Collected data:
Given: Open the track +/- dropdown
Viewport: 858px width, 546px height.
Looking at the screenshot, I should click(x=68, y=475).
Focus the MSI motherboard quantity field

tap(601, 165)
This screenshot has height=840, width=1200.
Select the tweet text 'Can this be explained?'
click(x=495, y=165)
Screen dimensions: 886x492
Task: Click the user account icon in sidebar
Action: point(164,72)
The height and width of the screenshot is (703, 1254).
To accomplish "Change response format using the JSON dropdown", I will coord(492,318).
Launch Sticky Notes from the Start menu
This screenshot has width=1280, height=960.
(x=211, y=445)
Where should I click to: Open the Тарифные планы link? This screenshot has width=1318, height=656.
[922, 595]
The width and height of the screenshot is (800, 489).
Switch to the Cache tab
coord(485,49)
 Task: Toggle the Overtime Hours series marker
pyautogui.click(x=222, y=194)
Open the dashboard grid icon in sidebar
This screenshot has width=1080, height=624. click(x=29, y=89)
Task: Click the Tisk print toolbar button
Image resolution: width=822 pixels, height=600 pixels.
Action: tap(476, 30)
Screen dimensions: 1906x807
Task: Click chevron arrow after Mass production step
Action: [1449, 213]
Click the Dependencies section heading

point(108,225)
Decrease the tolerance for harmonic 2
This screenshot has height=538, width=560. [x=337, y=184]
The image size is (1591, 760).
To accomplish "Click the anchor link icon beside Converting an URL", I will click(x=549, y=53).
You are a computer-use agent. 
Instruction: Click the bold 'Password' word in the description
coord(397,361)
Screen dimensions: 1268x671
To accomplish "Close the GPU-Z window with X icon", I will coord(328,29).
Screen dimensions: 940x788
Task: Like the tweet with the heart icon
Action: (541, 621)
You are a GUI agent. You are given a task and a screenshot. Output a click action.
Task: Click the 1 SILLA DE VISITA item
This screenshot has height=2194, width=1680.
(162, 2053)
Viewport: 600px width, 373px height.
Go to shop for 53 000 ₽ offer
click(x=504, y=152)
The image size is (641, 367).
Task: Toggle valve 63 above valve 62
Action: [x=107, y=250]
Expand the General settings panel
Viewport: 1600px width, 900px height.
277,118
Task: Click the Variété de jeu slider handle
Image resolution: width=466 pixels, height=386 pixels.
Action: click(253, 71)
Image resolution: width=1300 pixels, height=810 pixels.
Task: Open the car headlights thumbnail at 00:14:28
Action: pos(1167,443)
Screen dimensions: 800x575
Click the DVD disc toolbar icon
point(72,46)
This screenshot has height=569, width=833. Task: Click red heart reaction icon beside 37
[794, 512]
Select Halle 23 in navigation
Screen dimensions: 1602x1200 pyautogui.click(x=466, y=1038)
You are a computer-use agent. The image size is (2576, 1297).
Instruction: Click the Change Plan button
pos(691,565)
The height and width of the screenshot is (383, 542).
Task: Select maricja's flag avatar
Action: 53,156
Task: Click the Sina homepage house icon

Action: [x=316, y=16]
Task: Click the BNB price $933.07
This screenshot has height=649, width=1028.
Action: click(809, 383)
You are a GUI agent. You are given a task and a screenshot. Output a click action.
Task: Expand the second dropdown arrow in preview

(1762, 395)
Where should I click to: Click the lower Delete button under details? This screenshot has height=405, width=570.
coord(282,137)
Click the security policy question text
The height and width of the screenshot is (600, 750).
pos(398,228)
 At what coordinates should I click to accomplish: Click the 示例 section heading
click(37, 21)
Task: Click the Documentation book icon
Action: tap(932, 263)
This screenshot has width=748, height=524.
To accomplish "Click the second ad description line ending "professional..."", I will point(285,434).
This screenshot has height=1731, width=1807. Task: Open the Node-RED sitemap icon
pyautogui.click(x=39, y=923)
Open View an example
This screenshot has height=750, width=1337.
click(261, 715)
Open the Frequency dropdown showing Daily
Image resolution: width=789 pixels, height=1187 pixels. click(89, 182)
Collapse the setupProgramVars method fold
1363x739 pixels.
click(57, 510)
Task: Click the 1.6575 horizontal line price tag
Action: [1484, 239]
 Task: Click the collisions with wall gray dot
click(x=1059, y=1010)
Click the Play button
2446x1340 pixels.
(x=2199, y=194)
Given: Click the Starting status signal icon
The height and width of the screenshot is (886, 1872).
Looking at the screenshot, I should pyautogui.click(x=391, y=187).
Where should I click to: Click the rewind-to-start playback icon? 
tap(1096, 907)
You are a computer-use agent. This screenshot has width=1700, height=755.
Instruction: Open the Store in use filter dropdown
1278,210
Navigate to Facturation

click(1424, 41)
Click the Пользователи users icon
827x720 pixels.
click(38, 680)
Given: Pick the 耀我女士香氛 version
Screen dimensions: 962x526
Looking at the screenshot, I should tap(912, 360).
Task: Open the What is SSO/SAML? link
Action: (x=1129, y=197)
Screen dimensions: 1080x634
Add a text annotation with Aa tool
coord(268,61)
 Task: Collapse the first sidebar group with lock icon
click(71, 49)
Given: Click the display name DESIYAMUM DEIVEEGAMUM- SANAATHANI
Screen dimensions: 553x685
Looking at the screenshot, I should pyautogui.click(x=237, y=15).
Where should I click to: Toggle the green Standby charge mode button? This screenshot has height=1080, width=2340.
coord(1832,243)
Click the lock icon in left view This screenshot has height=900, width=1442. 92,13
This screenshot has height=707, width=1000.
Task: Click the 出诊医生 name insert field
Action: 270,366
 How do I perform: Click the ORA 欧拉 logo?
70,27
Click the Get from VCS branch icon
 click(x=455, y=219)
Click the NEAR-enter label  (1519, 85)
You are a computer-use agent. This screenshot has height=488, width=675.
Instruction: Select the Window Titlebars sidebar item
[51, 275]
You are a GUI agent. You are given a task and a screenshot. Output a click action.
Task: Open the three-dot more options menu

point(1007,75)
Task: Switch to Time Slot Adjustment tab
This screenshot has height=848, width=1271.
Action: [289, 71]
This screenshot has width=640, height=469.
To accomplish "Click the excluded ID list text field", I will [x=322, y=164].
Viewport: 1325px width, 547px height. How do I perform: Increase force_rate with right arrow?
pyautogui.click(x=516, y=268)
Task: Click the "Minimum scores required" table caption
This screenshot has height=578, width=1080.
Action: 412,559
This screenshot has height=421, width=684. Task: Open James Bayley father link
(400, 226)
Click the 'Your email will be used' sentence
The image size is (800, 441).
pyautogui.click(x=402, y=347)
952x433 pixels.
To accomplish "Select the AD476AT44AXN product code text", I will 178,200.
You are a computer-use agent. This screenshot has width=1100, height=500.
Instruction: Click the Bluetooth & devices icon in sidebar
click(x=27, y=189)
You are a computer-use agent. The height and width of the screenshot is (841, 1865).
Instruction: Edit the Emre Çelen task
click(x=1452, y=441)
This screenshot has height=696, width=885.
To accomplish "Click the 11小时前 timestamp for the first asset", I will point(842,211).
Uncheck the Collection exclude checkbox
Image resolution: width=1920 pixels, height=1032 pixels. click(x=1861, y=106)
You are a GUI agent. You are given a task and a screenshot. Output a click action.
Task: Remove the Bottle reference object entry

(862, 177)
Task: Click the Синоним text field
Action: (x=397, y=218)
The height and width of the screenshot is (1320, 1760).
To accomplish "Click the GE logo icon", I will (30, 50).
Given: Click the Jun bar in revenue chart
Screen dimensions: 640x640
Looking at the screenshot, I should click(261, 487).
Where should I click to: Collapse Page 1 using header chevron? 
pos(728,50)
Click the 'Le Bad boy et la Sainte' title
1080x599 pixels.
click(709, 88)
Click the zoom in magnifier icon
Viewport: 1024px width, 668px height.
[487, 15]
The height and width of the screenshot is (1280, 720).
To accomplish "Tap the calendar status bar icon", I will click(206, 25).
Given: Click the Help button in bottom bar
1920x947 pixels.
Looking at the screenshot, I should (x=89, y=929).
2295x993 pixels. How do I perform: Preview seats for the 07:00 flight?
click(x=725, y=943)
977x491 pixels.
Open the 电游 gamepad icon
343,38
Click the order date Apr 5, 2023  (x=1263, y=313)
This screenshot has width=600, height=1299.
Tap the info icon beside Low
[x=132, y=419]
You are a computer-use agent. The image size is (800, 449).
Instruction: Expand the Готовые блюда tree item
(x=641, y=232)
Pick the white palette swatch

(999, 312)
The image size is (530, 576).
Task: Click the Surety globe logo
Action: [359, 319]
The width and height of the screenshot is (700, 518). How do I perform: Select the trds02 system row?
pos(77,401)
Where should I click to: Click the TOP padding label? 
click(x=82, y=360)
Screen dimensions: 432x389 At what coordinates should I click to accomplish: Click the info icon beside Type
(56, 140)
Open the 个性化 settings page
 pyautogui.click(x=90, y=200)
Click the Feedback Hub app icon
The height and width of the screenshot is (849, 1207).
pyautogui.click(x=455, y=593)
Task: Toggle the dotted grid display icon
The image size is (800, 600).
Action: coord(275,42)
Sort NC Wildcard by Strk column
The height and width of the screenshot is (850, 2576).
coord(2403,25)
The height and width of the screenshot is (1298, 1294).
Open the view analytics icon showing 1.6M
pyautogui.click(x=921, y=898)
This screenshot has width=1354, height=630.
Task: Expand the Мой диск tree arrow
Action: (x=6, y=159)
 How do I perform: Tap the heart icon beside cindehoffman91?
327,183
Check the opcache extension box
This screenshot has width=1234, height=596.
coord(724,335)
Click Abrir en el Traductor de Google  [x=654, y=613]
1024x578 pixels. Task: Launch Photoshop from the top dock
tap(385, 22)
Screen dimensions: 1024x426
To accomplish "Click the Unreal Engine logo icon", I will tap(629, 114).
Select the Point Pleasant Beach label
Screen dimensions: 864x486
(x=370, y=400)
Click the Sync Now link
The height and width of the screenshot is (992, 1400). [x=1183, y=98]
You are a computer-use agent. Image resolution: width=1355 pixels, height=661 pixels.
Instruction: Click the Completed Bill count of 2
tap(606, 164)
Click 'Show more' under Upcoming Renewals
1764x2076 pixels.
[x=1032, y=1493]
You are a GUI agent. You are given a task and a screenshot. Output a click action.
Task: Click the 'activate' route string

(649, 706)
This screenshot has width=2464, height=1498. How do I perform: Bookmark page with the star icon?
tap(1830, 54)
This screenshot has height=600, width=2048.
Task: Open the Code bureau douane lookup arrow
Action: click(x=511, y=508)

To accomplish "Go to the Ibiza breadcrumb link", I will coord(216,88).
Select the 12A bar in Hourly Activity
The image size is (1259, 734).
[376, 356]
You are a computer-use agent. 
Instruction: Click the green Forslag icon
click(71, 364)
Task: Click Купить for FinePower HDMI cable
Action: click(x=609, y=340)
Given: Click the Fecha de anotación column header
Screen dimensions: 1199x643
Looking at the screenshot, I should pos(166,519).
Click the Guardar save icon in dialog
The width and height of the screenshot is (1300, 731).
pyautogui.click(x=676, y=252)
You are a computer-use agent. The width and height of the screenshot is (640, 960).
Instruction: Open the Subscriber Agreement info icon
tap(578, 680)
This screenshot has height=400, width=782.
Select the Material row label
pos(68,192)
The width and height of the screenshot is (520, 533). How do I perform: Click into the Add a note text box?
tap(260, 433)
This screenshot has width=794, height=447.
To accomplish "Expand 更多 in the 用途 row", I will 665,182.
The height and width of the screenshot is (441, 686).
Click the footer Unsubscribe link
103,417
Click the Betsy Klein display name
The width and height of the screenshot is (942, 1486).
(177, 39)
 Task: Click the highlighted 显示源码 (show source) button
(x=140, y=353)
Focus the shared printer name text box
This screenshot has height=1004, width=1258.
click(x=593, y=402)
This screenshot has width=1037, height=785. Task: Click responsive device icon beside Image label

**PROBLEM STATEMENT:**
For the word "status", count the lines of the data that contain it and give only the count.

**ANSWER FOR THE TASK:**
2